▶ **Exercise**
Reproduce the passage below about a week-long artist residency in a garden tent, word for word and in full.

▶ **Text passage**
----------
(a week in june)
Rather than a singular Secret Restaurant event, this entry serves to document my time as an artist in residence at Hannon Welch's Residency In The Garden program. I am blessed with the school calendar schedule, and was able to spend my first week off for the summer thinking about, cooking, and sharing food. Now, half a year later, I'd love to share the experience with you.
With the help of some good friends Hannon designed and built this outdoor canvas tent room, to be occupied by a different artist each month of the summer. I was the first resident, moving my outdoor kitchen in mere hours after the structure was complete.
The studio was in the backyard of a house nicknamed The Hideout, where friends of mine have lived for years. It is about a 10 minute stroll from my house. I'd rise very early each day, water and tend my garden, then stroll down to their garden for the day.
----------
▶ **Data shown**

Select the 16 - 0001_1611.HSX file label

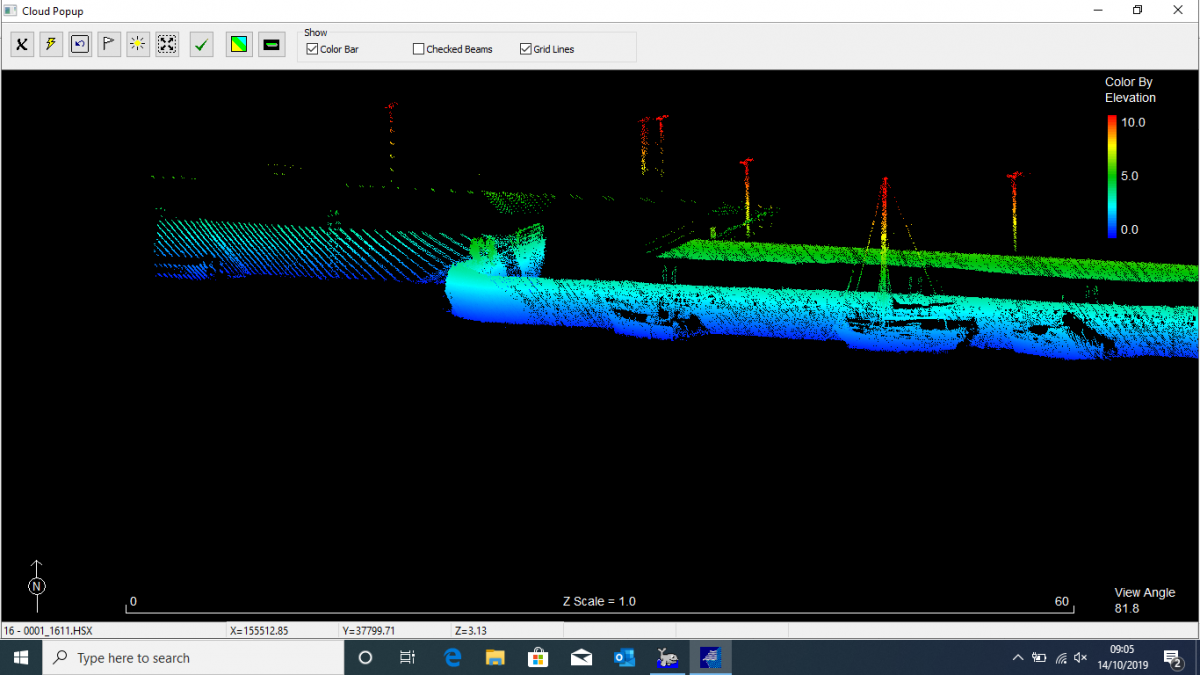50,630
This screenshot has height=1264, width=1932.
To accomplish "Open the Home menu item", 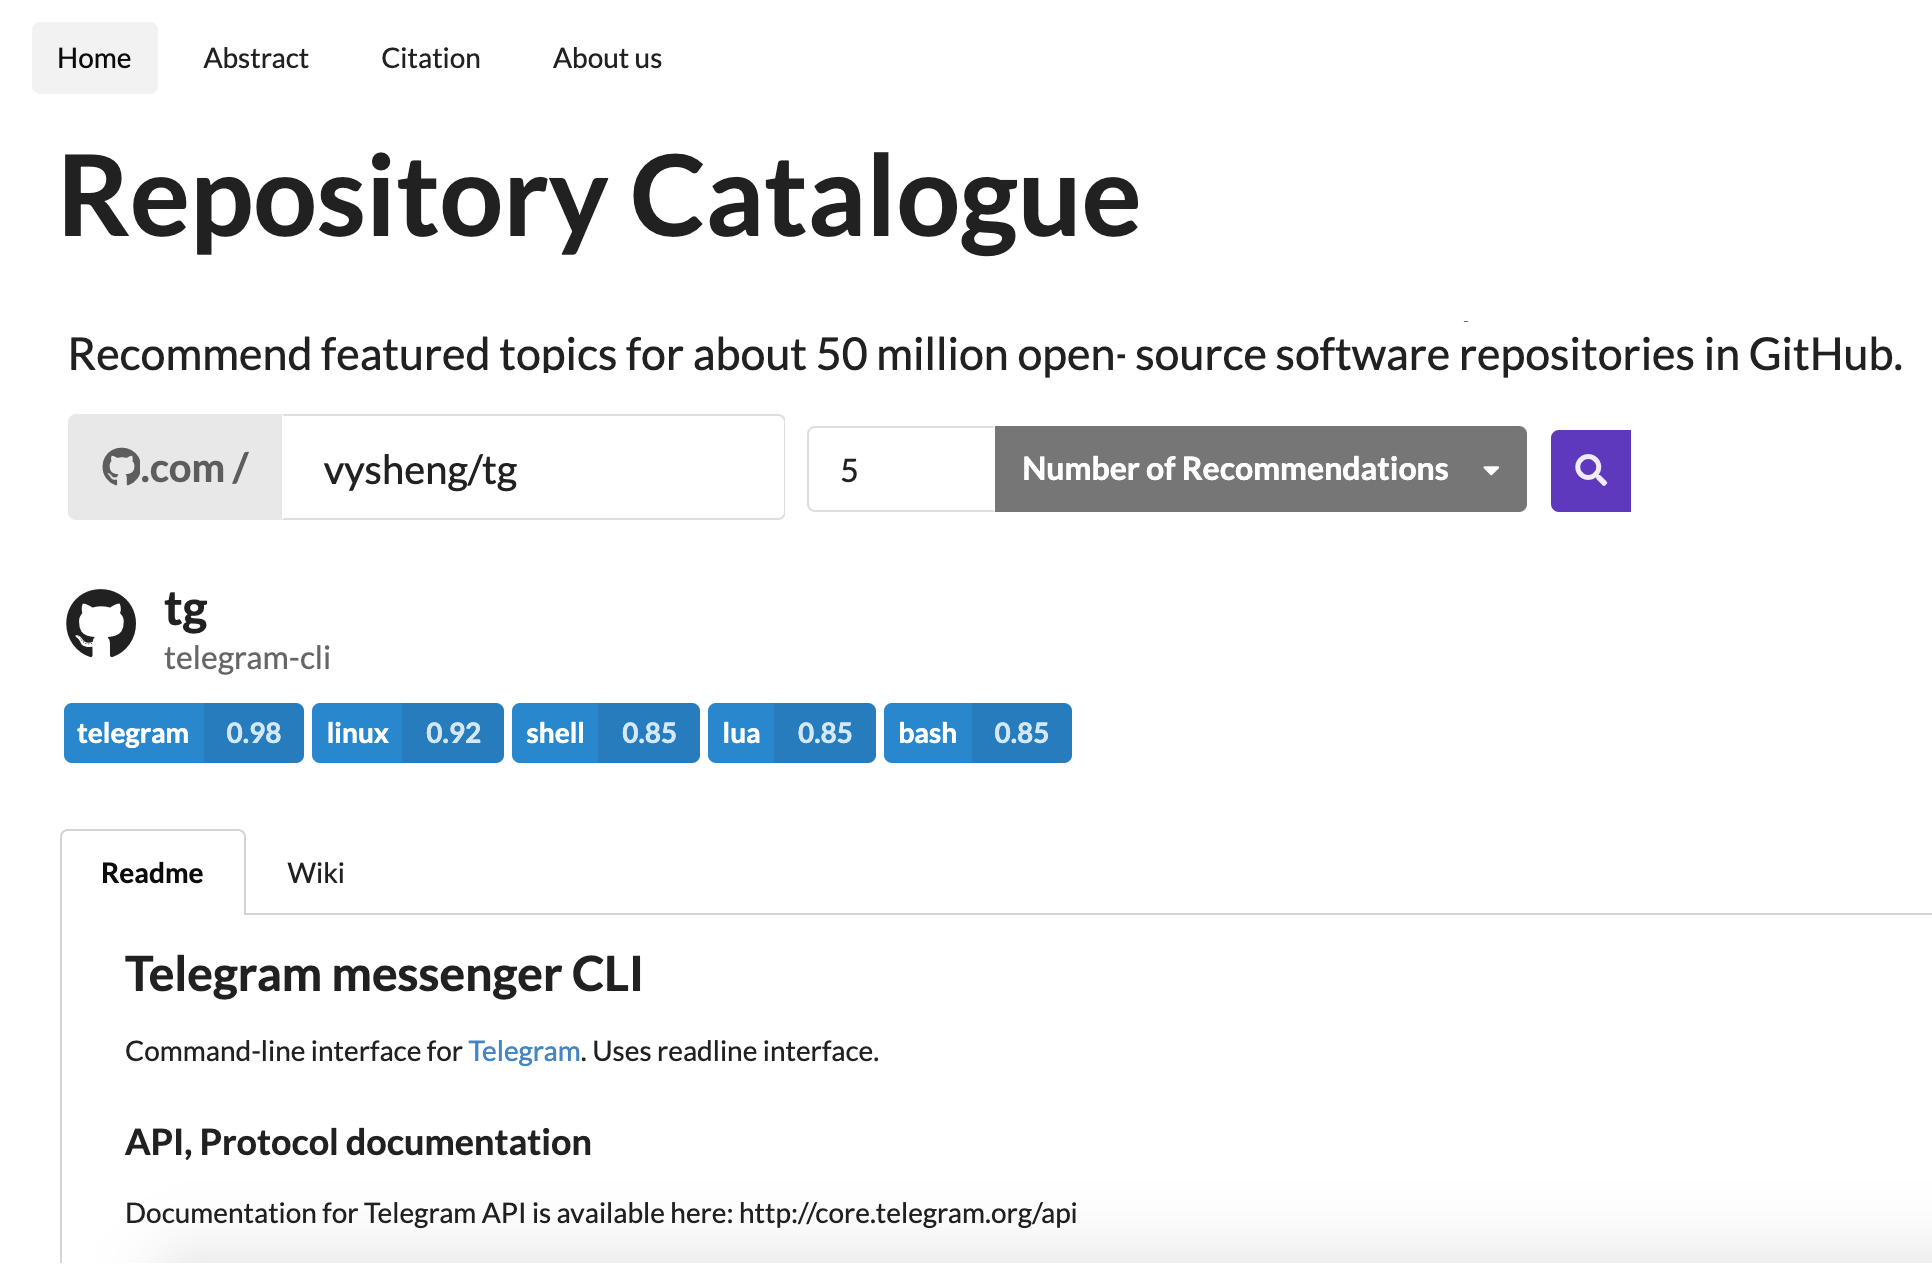I will tap(94, 58).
----------
▶ **Answer to the exercise**
(a week in june)
Rather than a singular Secret Restaurant event, this entry serves to document my time as an artist in residence at Hannon Welch's Residency In The Garden program. I am blessed with the school calendar schedule, and was able to spend my first week off for the summer thinking about, cooking, and sharing food. Now, half a year later, I'd love to share the experience with you.
With the help of some good friends Hannon designed and built this outdoor canvas tent room, to be occupied by a different artist each month of the summer. I was the first resident, moving my outdoor kitchen in mere hours after the structure was complete.
The studio was in the backyard of a house nicknamed The Hideout, where friends of mine have lived for years. It is about a 10 minute stroll from my house. I'd rise very early each day, water and tend my garden, then stroll down to their garden for the day.